Spencer and Tugmon said there is a deficit in the number of students who successfully complete STEM degrees because they either lose momentum and change their majors or do not successfully complete the course work.
“The bottom line is we want the students to be successful and we’re working really hard to provide them the support they need,” Spencer said. “That’s what this grant is about.”
Those involved in writing this grant have devised plans geared toward providing students with activities that will pique their interest, develop soft skills as well as classroom and lab skills that previous research has shown will increase their sense of belonging, success in their classes, and sense of self-efficacy.
In addition, this grant includes a mentoring program that Spencer said “we’re calling triangular mentoring. It has a peer mentor component, a faculty mentor, and a professional mentor from the local community during their senior year.”
Spencer and Tugmon stressed the importance of the community’s participation moving forward.
“We need community support; we’re going to need professional mentors from local industries, medical providers, government agencies, and private employers,” Tugmon said. “We are going to reach out to local employers for these mentors. With their help we believe we can provide more STEM graduates who are willing to stay in the community, thus building our area’s employment base. If community professionals mentor these students, it’s highly likely that they may choose that company, agency, or medical provider as their employer. So it’s a win-win on both sides.”
Spencer noted that as part of the grant, Dr. Ashley Gess, an assistant professor in the College of Education, is going to work with College of Science and Mathematics faculty through instructional rounding, which is a way of observing people teaching based on a specific question or a particular topic in the classroom. The need for instructional rounding, which is viewed as professional development for instructors, also emerged from the survey data as CSM faculty look for ways to improve student interaction in the classroom.

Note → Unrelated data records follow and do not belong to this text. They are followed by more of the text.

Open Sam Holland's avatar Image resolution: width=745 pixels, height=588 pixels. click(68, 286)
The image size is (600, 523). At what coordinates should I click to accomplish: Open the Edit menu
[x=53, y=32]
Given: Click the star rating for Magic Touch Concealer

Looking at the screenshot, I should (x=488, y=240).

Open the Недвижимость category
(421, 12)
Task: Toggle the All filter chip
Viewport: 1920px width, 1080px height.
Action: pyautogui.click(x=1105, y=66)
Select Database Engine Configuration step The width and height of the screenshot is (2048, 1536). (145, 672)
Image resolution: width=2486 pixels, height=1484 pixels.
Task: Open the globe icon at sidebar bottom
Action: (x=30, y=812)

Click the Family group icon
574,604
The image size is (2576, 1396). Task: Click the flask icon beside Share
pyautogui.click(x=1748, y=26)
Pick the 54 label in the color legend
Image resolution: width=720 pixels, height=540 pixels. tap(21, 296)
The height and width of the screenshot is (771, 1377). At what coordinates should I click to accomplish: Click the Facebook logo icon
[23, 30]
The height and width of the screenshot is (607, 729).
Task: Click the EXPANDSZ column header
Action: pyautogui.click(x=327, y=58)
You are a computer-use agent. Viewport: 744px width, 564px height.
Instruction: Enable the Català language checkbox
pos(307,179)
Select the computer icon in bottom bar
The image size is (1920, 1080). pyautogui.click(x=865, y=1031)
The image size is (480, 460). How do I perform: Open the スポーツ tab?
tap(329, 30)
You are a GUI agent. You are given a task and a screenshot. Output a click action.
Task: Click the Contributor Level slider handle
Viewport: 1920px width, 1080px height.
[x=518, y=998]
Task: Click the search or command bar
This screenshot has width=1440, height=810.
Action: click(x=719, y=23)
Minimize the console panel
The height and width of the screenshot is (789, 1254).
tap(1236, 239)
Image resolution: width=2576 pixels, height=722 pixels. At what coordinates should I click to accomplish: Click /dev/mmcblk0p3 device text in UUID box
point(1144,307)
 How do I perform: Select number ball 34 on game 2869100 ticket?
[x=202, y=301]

The project team consists of seven members: Spencer (Chemistry) leads the team; Gess will take the lead on the self-efficacy and instructional rounding pieces; Dr. Andy Hauger (Physics) and Dr. Sam Robinson (Mathematics) are crucial to the high-interest activities plan; Dr. Laurence Miller (Psychological Sciences) is championing the mentoring piece; Dr. Deborah Richardson (Psychological Sciences and an Associate Dean) is designing and leading assessment of the effectiveness of the work; and Tugmon (Biological Sciences) is responsible for student recruitment and awarding of scholarships.
Spencer noted that “everybody on the committee has a piece of themselves in this grant. It was that collaboration and cooperation that made it a successful proposal.”
Spencer said scholarships will be awarded to academically talented, financially eligible second-year students starting in the fall of 2020. The application process will open up in the spring of 2020.